Past issues posed by government incentives provide guidance for the future. In prior years, when the investment tax credit (ITC) and production tax credit (PTC) for renewables were established for limited (e.g., two-year) periods, the continuing availability of the incentive as of the in-service date of a new facility, given the vagaries of project development, often was uncertain. Therefore, during those years, sometimes buyers agreed that if the tax incentives weren’t extended to include the in-service date of the facility, the buyer would pay the higher cost of renewable energy without a tax subsidy. In the more carefully-worded contracts, the negotiators limited applicability of the without-incentive pricing to cases in which the tax incentive wasn’t available, so as to preclude the possibility of the seller not availing itself of the tax credit and claiming the without-incentive pricing. Further, many of these same contracts provided for reversion to the with-incentive pricing, if the incentive was reinstated after operations commenced and, further, a refund of the difference between the without-incentive price to the extent it had been paid and the with-incentive price, if the incentive was reinstated after operations commenced and made retroactive. If the contract didn’t provide for a higher without-incentive price, and the project was at risk under its expected construction schedule for going into service after the date on which the PTC or ITC would expire, the seller might have been granted the ability to terminate without liability if an extension to the PTC or ITC program wasn’t granted by a date certain. Alternatively, it might have been granted a liberal right to extend its expected commercial operation date and other milestones so that financing and construction could be delayed until after Congress acted.
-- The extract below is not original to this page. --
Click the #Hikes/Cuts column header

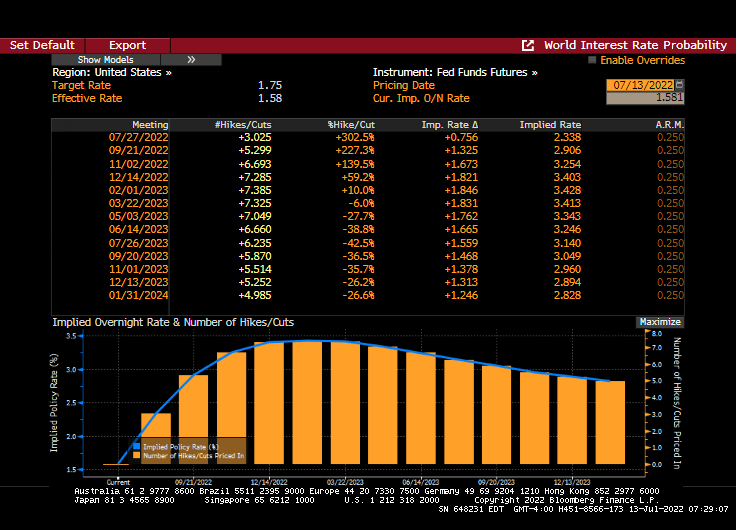point(243,125)
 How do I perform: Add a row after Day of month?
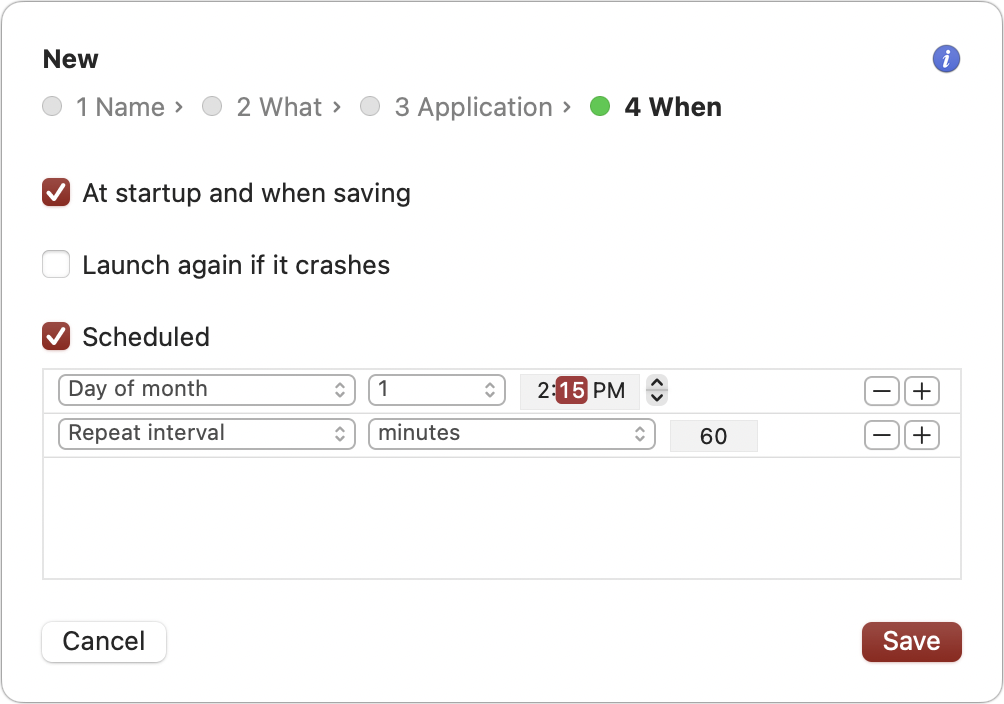pos(922,391)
Under current federal tax law, the PTC and ITC have substantially longer lives, but the pricing uncertainty remains. The new Treasury program permitting tax incentives to be converted into cash grants requires the projects to be placed in service before Dec. 31, 2010 or to have started construction by that date and be in service by a future date that varies based on the technology. Given the many uncertainties of project development, some pending projects that hope to avail themselves of the grants, but aren’t quite shovel-ready, face the problem of appropriately pricing their product without knowing if they’ll meet the deadline for the grant program. Moreover, some projects might be eligible for other Department of Energy grants or loan guarantees, but won’t receive notification of the award or denial until after the power-purchase contract is executed. Thus, contracting parties continue to struggle to find a competitive price when the actual costs of financing, development and ownership—after government incentives are considered—aren’t yet known. The types of mechanisms previously used and described above—alternative pricing schemes, extension dates and termination rights—now are being used again.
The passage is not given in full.